Yugoslavia had been the creation of the Paris Peace Conference of 1919 and a part of the break up of the Austro-Hungarian empire. It was an artificial unification of a variety of people – Serbs, Croats, Slovenes, Albanians, Hungarians, Macedonians and others including gypsies. Before World War II these were people ruled by a monarch, Alexander, who changed the name of the region to Yugoslavia, hoping to give his subjects a greater common identity with his rule. Under Alexander, that portion of Yugoslavia called Serbia dominated, accompanied by bureaucratic and police repression, as Alexander ruled autocratically.
King Alexander was assassinated in 1934. His son, under a regent, ruled until 1941, when German armies invaded from Hungary, Romania and Bulgaria and routed the Yugoslav military. Germany took a portion of Yugoslavia. Italy took control of other parts: Slovenia in the north, part of the Dalmatian coast, western Macedonia, Kosovo and Montenegro. Bulgaria took a part of Macedonia. Hungary took the region northeast of Serbia, Vojvodina, an area that included some Hungarians and a German minority, and German troops occupied Serbia and a part of Slovenia.
Croatia remained independent but an ally of Germany and Italy. Croatia extended its rule into Bosnia and Herzegovina (Hercegovina) – under a fascist regime that had some Moslem allies. Serb resistance to fascist rule began in Bosnia. The Croatian fascists retaliated with massacres second only to Germany's move against Jews, and the Croat regime opened concentration camps, exterminated Jews and gypsies, while Serbs took to the hills and forests in self-defense. Among the Serbs, a group supporting Yugoslavia's monarchy fought now and then against German occupation and sometimes collaborated with the Germans. The advantage in resistance to German occupation went to those who fought in the name of both democracy and patriotism – guerilla fighters under the leadership of Josip Tito, a half-Croat, half-Slovene Communist whose slogan was "brotherhood and unity." It was Tito's group that won aid from the British, the British recognizing Tito's organization as the one effective opposition movement against the Germans.

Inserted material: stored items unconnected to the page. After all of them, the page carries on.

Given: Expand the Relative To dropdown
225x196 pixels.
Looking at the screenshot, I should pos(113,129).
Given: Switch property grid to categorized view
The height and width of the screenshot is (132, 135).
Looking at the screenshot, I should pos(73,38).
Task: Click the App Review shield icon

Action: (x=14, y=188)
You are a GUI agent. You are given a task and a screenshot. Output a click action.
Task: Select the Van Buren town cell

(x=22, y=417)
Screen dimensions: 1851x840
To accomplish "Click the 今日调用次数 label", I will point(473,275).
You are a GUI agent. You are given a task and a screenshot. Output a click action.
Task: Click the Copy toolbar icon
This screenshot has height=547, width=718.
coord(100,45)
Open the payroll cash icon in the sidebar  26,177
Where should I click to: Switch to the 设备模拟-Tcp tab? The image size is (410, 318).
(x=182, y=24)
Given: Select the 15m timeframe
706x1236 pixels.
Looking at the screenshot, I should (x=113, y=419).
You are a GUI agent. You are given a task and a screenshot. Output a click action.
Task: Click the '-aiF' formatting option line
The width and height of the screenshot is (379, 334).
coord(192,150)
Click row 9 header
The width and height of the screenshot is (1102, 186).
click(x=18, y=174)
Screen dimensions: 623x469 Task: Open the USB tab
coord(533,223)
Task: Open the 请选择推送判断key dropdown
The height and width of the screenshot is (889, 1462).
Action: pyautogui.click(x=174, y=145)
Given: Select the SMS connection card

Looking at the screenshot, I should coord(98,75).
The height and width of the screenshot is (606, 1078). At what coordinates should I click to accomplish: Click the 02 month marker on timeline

It was Tito's force that liberated much of Yugoslavia rather than the Russian army, and Tito wished to maintain his authority in Yugoslavia rather than become subservient to Moscow. Tito became Yugoslavia's president-for-life, and Yugoslavia became a federation of six nominally equal republics and two autonomous regions. The republics were Croatia, Slovenia, Montenegro, Serbia, Macedonia and Bosnia-Herzegovina. The autonomous regions were Kosovo, which had an Albanian majority, and Vojvodina (northeast of Belgrade) which had a large Hungarian population. In keeping with his slogan of brotherhood and unity, and compatible with the old Marxist slogan of workers of the world unite, Tito and his Communist Party suppressed nationalism. And Tito's regime put a number of Croat nationalist leaders – and some other dissidents – in prison.
Tito's regime was dogmatic. It abolished organized opposition groups. It nationalized industries, the means of distribution and exchange. Tito collectivized agriculture and instituted centralized economic planning. Then his regime moved toward decentralization of its economy, what was called worker self-management and the Yugoslav road to socialism. In the 1950s and 1960s, Yugoslavia enjoyed unparalleled prosperity. Some of this was due to its having become a tourist destination and its export of metal goods and textiles, while Yugoslavia enjoyed good relations with the West. This included the United States, where strategists believed it worthwhile to play Tito's independence against Moscow's control.
Tito was a hero among many in Yugoslavia for having overthrown fascism, for having created a society with full employment and a sense of purpose. With prosperity, ethnic hatreds declined under routine intercourse among people. Many people in Croatia and elsewhere in Yugoslavia saw themselves as Yugoslavians rather than Croats, Slovenes, et cetera. Intermarriages between people of different ethnicities were developing – except in Kosovo, where the Christian Serbs and the Muslim Albanians were more divided.